HİSAR, KORKUT, SUNGUR, SİPER: Daha birkaç yıl önce bunların hiçbiri yoktu
Amerikan casuslarının katliam yaptığı geceden 6 yıl sonra Amerikan uçaklarını 100 kilometreden vurabilecek teknolojiye eriştik, çok şükür. Yeniden kanat çırpmaya o denli açmışız ki bu yüzden her şeyi bir anda kaybedecekmişiz gibi geliyor.
KORKUT, Çekili Top Sistemi, SUNGUR, HİSAR ve SİPER... Daha birkaç yıl öncesine kadar bu hava savunma sistemlerinin hiçbiri ortada yoktu. Topu topu 4 kilometre irtifaya kadar ulaşabilen ve ASELSAN'ın ATILGAN ile ZIPKIN adında iki ayrı araca entegre ettiği Stinger füzeleriyle, ABD'nin envanterden çıkarıp 2007 yılında hibe olarak verdiği demode HAWK bataryalarından başka bir şeye sahip değildik.
Amerikan ordusuna çalışan aşağılık hâinlerin katliam seansı sırasında, işte bu yüzden darbecilerin kullandığı uçak ve helikopterler 'bir düğmeye basılarak' düşürülemedi. Hava savunmadaki bu derin boşluk, 15 Temmuz 2016 gecesi Fetulahçı haşhaşîlerin F-16'larla, Süper Kobra'larla ve hatta ATAK helikopterleriyle vatandaşın üzerine ölüm kusmasını kolaylaştırdı.
İnsanları acımasızca öldürürken koynunda 'H.E. Duası' yazılı kâğıtla beraber 1 dolarlık banknotlar taşıyan katiller sürüsü, o gece tüm dünya arkalarında olmasına rağmen milleti yenmeyi başaramadı. Sabahın ilk ışıklarıyla birlikte tıpkı Türkiye gibi savunma sanayii de bambaşka bir kulvara girmişti. Devam eden projelere hız verildi, yenilerine başlandı ve cin şişeden çıktı.

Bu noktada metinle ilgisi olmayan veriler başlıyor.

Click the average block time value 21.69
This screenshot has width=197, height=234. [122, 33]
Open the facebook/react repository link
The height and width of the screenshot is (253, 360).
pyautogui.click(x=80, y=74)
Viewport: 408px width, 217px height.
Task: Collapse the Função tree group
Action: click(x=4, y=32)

Darbeci Semih Terzi'nin ciğerlerine Ömer Halisdemir tarafından kurşun sokulan geceden tam 6 yıl sonra Türkiye, Amerikan uçaklarını 100 kilometreden vuracak teknolojiye erişti. Savaş uçaklarından atılan GÖKDOĞAN füzesinin bu menzile ulaşması bir yana, yerden havaya SİPER füzelerinin de artık böylesine bir mesafeye ulaşabildiği açıklandı. ASELSAN yetkinliğinin bir tezahürü olan yerli ve milli hava savunma sistemi HİSAR'dan bahsetme vaktidir.
Gece gündüz 10 yıllık çalışma ve sonuç...
Bu büyük sanat eserinin ortaya çıkmasında yüzlerce mühendis ve teknisyenin 10 yıllık emeği var. 2011 Haziran'ında imzalanan sözleşme kapsamında başlayan çalışmalar, 15 Temmuz darbe ve işgal girişiminin püskürtülmesiyle kesintisiz devam etti. Türkiye'yi sonu belki de uzayın derinliklerinde bitecek hava savunma yolculuğuna sürükleyen proje, aradan geçen 10 yılın ardından önce HİSAR-A+, sonrasında HİSAR-O+ isimleriyle envantere girdi. Şüphesiz ki HİSAR'ların sahada kullanılmaya başlanmasıyla birlikte harp tarihimizde yeni bir dönemin kapısı açılmıştır.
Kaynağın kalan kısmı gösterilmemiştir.